(Assignment): Return the data below exactly, but only from the line containing "The height and width of the screenshot is (750, 947)." through the line containing "You are a computer-use", with both of those lines included.

(Data under study):
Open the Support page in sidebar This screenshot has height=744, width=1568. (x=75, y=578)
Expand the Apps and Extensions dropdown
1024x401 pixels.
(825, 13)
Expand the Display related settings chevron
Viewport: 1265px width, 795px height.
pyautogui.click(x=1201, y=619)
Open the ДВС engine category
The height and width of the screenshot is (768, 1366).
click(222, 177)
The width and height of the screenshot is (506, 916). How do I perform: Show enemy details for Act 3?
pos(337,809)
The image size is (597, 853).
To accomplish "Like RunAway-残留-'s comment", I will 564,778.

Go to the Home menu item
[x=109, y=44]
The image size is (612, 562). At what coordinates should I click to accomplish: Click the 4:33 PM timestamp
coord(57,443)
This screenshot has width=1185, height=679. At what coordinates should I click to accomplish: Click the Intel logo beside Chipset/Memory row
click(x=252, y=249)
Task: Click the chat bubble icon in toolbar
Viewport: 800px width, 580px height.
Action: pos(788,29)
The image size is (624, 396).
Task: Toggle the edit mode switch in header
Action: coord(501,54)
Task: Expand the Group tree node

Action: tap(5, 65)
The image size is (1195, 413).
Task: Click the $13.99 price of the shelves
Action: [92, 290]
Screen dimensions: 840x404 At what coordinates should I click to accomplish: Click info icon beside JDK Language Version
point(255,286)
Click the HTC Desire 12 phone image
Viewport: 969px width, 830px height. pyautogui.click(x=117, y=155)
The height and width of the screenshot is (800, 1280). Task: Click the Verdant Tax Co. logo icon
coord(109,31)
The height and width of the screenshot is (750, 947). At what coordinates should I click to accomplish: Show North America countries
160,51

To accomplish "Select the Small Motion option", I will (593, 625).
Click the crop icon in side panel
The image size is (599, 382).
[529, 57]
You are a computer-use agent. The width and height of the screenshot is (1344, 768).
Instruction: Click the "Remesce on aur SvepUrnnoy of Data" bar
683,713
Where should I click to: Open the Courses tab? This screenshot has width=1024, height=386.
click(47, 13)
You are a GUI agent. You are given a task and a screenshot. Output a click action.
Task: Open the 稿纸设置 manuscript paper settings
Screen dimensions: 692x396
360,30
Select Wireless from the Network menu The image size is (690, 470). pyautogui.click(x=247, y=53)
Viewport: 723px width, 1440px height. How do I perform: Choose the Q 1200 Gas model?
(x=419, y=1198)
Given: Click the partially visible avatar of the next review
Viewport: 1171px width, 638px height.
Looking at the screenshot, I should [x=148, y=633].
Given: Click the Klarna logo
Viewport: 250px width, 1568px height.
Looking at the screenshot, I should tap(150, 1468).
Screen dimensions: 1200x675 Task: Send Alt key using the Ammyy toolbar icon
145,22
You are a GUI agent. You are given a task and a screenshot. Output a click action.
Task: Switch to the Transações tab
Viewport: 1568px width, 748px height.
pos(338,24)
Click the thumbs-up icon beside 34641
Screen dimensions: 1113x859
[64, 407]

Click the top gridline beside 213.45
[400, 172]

(Written solution):
The height and width of the screenshot is (750, 947). At what coordinates should I click to accomplish: Show North America countries
160,51

To accomplish "Select the Small Motion option", I will (593, 625).
Click the crop icon in side panel
The image size is (599, 382).
[529, 57]
You are a computer-use agent. The width and height of the screenshot is (1344, 768).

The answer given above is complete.